What this task involves -> From the data below, copy out every line that contains the string "badge".

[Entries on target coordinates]
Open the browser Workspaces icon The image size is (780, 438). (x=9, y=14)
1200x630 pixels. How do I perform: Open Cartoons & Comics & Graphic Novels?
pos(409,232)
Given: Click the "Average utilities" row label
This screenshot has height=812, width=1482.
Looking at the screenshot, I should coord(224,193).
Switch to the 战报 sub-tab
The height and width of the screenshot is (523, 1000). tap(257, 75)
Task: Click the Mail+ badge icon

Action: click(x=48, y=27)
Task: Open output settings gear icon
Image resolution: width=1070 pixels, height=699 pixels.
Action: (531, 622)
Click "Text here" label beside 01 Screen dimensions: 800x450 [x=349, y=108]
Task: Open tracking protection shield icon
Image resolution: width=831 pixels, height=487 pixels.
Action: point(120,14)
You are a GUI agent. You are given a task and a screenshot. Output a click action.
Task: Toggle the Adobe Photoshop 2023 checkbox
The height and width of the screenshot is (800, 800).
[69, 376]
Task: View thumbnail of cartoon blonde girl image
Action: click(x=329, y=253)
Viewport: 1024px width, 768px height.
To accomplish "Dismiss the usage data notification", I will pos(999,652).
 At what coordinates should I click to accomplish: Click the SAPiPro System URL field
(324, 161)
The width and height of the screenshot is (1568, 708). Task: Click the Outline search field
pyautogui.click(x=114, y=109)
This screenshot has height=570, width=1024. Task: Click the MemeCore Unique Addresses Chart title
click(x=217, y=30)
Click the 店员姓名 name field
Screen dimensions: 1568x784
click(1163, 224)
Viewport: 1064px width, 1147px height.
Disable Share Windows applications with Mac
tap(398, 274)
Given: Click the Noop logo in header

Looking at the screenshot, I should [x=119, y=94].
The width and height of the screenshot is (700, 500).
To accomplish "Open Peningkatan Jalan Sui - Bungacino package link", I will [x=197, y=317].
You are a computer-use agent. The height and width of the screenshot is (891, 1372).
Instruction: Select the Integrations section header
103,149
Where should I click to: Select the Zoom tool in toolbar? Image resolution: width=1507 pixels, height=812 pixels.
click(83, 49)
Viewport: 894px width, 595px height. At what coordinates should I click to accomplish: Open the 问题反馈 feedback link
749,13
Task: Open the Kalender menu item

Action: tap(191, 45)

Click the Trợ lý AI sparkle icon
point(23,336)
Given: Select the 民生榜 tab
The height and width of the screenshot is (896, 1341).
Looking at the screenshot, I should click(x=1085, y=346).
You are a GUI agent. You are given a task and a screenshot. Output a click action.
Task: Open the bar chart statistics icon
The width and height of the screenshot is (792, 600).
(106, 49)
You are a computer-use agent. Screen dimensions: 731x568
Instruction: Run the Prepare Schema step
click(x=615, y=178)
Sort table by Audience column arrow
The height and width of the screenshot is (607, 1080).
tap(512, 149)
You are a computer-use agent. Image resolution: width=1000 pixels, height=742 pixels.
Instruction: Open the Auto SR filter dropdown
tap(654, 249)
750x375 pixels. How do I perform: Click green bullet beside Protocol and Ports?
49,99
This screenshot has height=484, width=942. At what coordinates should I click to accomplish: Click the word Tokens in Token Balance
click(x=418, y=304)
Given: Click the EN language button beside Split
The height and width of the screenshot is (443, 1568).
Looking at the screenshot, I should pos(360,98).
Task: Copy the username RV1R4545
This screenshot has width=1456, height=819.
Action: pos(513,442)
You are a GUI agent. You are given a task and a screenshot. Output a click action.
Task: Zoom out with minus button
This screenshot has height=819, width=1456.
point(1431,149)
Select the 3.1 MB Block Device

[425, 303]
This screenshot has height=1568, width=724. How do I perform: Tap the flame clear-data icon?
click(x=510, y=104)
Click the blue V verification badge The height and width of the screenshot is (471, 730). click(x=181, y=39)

Finished answer ->
Task: Click the Mail+ badge icon
Click the blue V verification badge The height and width of the screenshot is (471, 730). click(x=181, y=39)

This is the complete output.